By Barney Blakeney
Downtown Charleston’s changed so much in the past two or three decades it’s hardly recognizable to many over age 40. One iconic institution that hasn’t changed much is the Cannon Street YMCA. But it too is about to change.
The YMCA at 61 Cannon St. is the oldest continuously operating YMCA in America. Established in 1866 as a resource for newly freed Blacks, it has withstood the tests of time through Reconstruction, Jim Crow and the post-Civil Rights Movement. It has been a home away from home for generations of Black children and adults – its gymnasium serving as event center, dance hall, a summer camp venue and many other uses. During its early years, the Y operated out of churches, businesses, meeting halls and private homes. Its proponents were committed and in 1950 the building at 61 Cannon St. was constructed.
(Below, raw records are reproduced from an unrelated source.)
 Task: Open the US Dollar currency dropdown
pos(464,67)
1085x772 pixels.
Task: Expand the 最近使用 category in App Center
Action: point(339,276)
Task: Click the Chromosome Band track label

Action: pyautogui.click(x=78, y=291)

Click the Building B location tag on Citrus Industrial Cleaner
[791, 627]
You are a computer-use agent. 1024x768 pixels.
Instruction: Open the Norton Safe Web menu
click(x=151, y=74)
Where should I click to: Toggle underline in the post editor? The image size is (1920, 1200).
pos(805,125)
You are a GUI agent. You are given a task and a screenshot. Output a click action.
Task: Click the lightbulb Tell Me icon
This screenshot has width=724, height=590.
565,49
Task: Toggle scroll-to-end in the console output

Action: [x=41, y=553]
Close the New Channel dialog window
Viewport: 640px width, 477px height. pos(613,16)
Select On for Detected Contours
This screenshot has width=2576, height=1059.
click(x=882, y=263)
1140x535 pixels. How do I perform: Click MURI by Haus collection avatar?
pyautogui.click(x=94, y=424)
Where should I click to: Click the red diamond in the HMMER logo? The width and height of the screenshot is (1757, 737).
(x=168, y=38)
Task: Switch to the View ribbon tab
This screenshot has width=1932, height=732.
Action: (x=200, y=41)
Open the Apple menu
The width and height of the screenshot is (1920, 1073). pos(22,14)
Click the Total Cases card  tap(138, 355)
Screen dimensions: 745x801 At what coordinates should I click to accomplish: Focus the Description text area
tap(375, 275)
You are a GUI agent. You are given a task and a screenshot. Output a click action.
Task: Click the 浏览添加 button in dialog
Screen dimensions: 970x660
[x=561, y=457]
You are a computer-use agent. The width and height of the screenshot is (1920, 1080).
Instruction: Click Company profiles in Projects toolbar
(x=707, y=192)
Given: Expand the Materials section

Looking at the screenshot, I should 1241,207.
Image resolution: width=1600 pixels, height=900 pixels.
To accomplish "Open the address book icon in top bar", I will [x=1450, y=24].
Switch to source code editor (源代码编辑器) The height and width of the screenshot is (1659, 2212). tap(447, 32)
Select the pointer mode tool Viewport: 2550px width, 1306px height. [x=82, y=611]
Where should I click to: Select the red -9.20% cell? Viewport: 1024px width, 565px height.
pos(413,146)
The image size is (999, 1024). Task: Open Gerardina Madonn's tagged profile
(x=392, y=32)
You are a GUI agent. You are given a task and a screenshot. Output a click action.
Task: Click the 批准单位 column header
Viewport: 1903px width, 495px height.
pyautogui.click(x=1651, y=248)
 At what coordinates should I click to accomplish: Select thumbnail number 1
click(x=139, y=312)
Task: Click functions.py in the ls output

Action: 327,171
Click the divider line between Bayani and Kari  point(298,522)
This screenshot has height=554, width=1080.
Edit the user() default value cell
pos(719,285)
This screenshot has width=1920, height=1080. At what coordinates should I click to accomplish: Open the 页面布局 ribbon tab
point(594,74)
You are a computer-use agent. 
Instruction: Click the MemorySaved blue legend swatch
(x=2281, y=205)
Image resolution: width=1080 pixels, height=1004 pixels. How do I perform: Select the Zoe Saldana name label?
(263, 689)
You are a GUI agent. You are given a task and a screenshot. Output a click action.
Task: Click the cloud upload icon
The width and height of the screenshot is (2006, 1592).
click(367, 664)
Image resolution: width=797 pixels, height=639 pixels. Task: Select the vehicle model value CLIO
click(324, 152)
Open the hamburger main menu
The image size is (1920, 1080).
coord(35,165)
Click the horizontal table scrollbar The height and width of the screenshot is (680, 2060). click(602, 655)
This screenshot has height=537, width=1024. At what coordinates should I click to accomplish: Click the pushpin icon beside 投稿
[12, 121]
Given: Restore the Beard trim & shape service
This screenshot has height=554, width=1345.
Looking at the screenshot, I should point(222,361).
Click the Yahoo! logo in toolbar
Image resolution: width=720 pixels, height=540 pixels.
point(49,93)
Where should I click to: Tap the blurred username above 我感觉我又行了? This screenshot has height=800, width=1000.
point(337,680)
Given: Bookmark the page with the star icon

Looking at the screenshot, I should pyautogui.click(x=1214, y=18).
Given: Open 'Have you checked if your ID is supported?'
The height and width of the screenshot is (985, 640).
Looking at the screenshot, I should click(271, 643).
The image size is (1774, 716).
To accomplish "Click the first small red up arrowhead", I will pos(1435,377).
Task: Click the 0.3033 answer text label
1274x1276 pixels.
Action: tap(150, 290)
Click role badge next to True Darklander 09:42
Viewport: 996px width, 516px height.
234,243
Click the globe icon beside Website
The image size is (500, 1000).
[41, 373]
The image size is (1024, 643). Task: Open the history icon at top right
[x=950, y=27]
But next year, the Y is expected to move to a new facility in the Cane Bay area near Summerville. Changes downtown makes the move necessary, said YMCA CEO Paul Stoney. The YMCA always has been open to serve people of all races and ethnicities, but natural forces have determined its course.
Locked in with no room for expansion, the Cannon Street facility has outlived its usefulness, said Stoney. The new 54,000-square-foot Cane Bay facility will anchor 69 acres where an indoor swimming pool surrounded by multi-purpose fields and courts will be located. The facility will house a 5,000-square-foot Berkeley County Library branch and a venue for performances. The land and its $24 million price tag all come from donations and partnerships.
Last month local business leader, Carolyn Hunter pledged $250,000 to the new Cane Bay Family YMCA to help finish the facility that is about 85 percent complete and is slated to open early fall. Hunter owns C&A Unlimited Inc. a company that operates McDonald’s franchises in Ladson, Moncks Corner and Summerville. Hunter also serves on the Y’s fundraising committee. MU Alpha Chapter of Omega Psi Phi Fraternity, Inc. also donated $10,000.
Stoney said the new facility represents more than physical change; it also represents change in the Y’s financial viability. Remaining downtown has been costly, he said. The support system that kept the Y vibrant some 152 years has migrated from the peninsula while those who most needed its services were left behind. The new location offers opportunities for new membership and growth. But he emphasized that the Y will maintain a presence on the peninsula because the need for its programs still exist on the peninsula.
He’s excited about a new initiative to teach second graders swimming and noted drowning rates are most pronounced among African Americans, with children aged five to 19 being five times more likely to drown than their white peers. Hunter’s gift was made specifically to seed fund the new $5 million initiative.
Things are changing, Stoney conceded, but what will not change is the YMCA’s commitment to honoring its distinguished history. The YMCA was established so that people of diverse races, ethnicities and cultures could be served. That never will change, Stoney said.